Doomers like me see the long term problems as the immediate need, because we've tried to see where compromise leads, and it leads to the status quo. Things have to change. One way or another, especially how decisions are made based upon the profit motive alone. The only thing wrong with the busload of lawyers going over the cliff is that it doesn't have their accountants strapped to the roof.
We can argue about the numbers all day, but if the plan to use nuclear is only compared to using coal, then there really isn't any choice. The real question is still this: "What are we using the energy FOR?" All the talk about current consumption, reducing consumption by 'x' percent, and finding sources to 'fulfill the demands of customers' never questions the actual results of what humans are doing. It's one thing to say "we have freedom", or "we will live in harmony with our environment", but you have to ask yourself, and others, "Then what?"
What is the Net Creativity of the human race going to be, when all is said and done? What do we contribute to the universe that makes it a better place for children to grow up in? Are they really growing up, or have we created a perpetual game zone for them to exist like yeast in a petri dish?

If the petri dish is going to be contaminated anyway, then let's just burn it up now and enjoy ourselves, right?
The petri dish has existed for hundreds of millions of years, with many Net Creative species (Perhaps that includes ourselves before our 200 years of industrial toys).
Are you trying to make a better petri dish or just minimize how fast we drain it (coal) or destroy it (nuclear)? To someone who is a cornucopian or windmill salesman, my rants sound anti-technology. I am not. I am against wrongheaded technology or technology being used for the sake of the technology, not for the sake of Net Creativeness. Any technology we adapt should provide more potential(to our grandchildren) usefulness than it uses up in resources. That's a pretty simple theory. See how the things you do add up in your own mind. Rationalize any way you want, because Nature will decide in the end, not us, unless we change.
Last one out of the dish, please turn off the lights (if they still work).

Humans are dumber than yeast. Maybe they are inventive, have opposable thumbs and all, but philosophically, they have the wisdom of a starved raccoon.

It sure seems that way. On the other hand, consider the degree of social evolution we've achieved in the last couple of centuries (e.g. a semblance of racial and sexual equality). We've come a long way, far enough that I can't rule out the possibility that we will be able to meet this new challenge.

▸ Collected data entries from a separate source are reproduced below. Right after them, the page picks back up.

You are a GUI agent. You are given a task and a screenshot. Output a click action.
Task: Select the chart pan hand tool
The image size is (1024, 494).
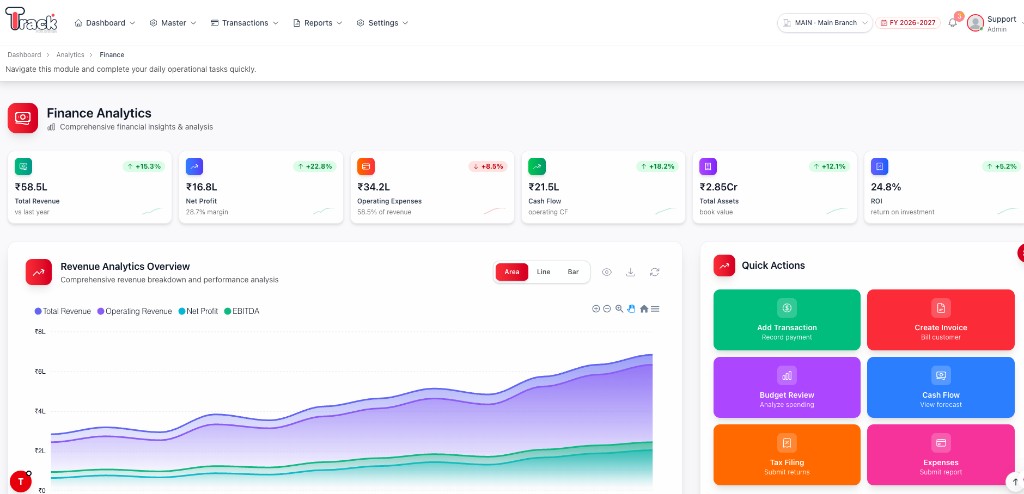(631, 308)
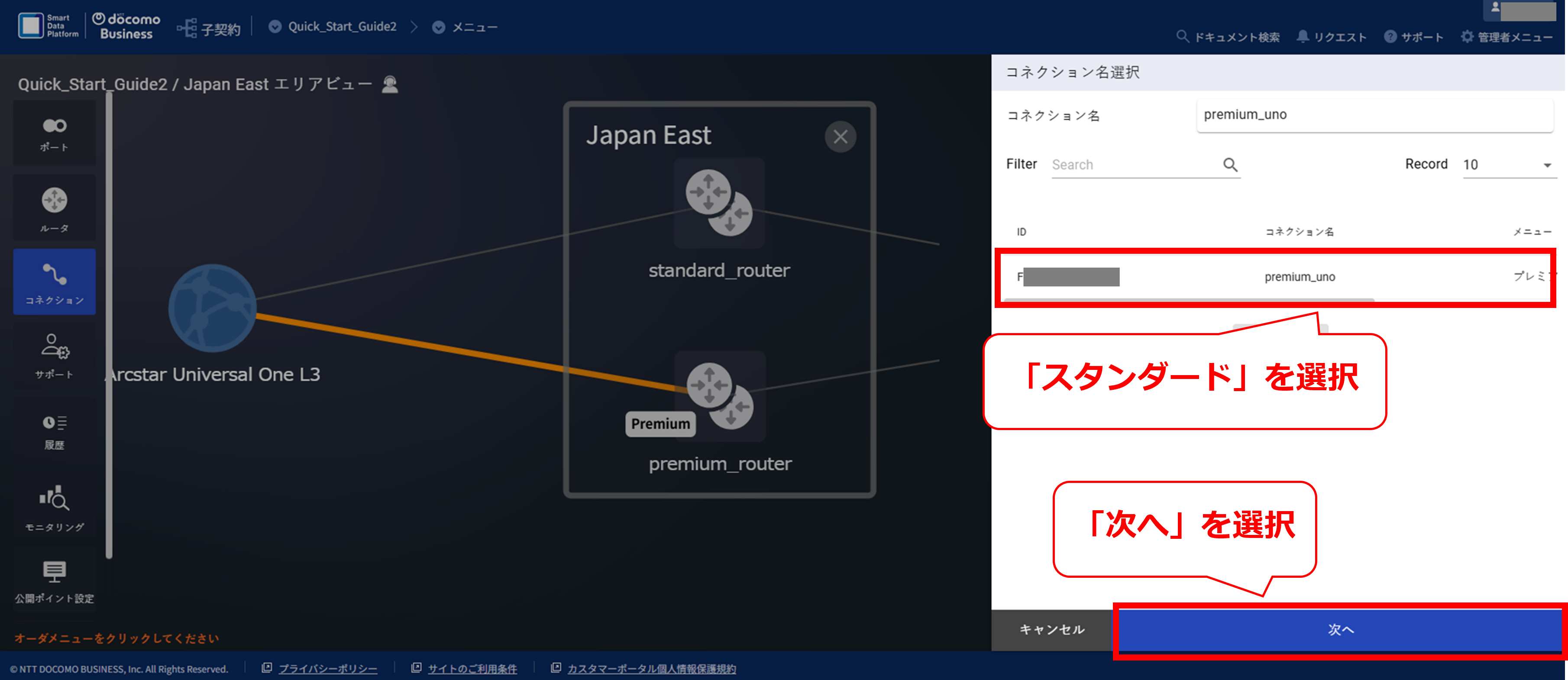
Task: Open the Quick_Start_Guide2 breadcrumb dropdown
Action: (x=333, y=27)
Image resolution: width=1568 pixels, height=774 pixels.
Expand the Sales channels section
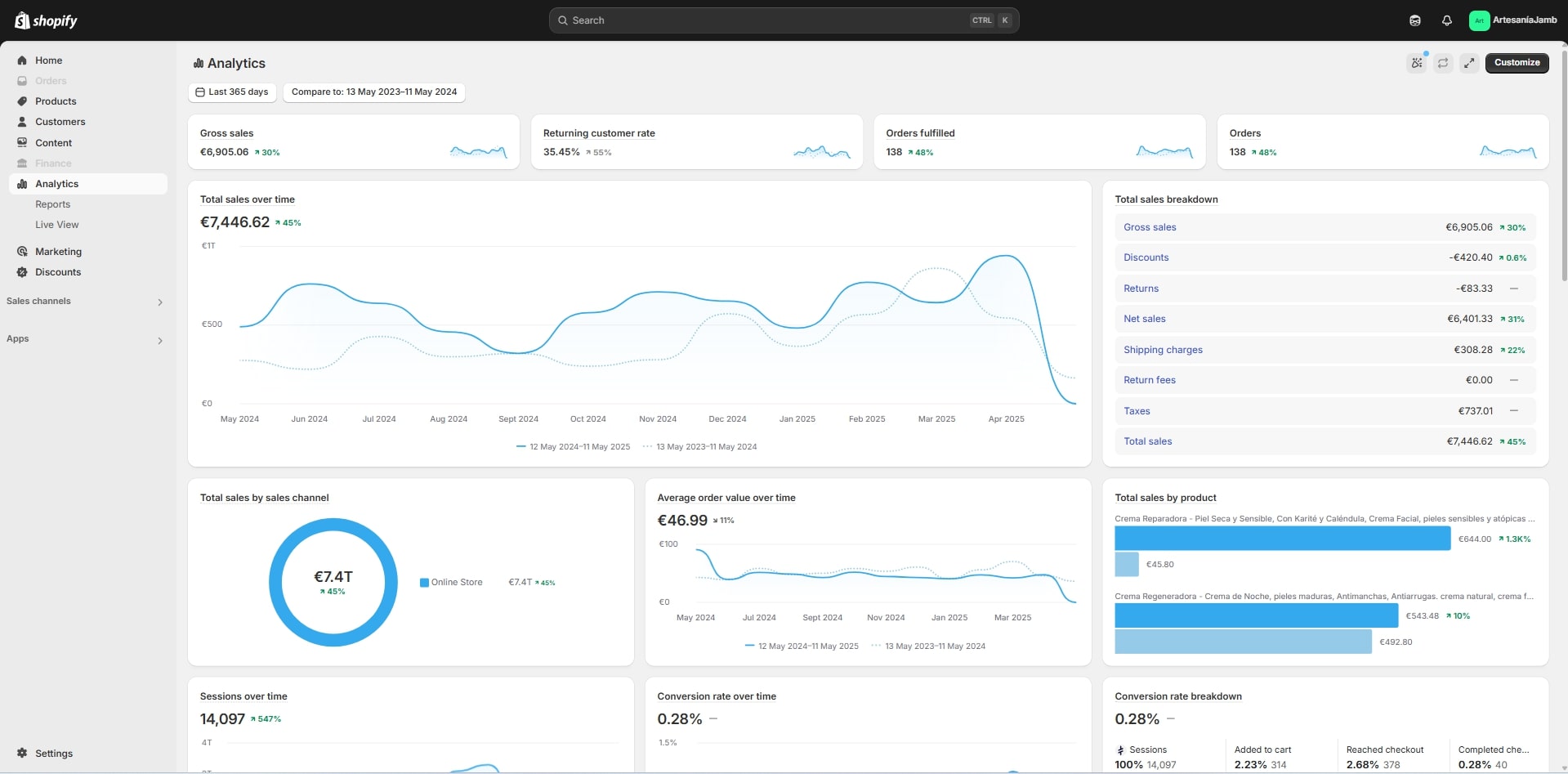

In my mind, we are in the process of transitioning from being a pre-tech species to a technological one. As technicus, we are a juvenile species, and we look pretty hopeless. But teenagers tend to be that way, and if we gave up on them, there'd be no future for the species.

What? You see a transition from one type of species to another, more highly developed one within the current human population?

Give me a break! Evolution works with hundreds and thousands of generations, not two or three.

And what part of the human population are you talking about? People like yourself? And what about the other 99.9 percent of people who are oblivious to any understanding of world systems and the oncoming crisis due to lack of or bad education, daily fight for survival, lack of IQ, misinformation by the MSM etc.?

Wake up, man!

Davidyson

I do not think we have progressed in any degree of social evolution. We just have a few more educated people around who have time to consider social issues. Look at some of the writings in biblical times - Jesus (or whoever wrote or said those words) said things that were socially very advanced (and I don't mean manipulative religous messages) - his words seem far more socially advanced than many of the ones people spout today IMHO. Of course some things that were said at the time were also painfully socially retarded, but we make plenty of such statements today too...

"You can never solve a problem on the level on which it was created."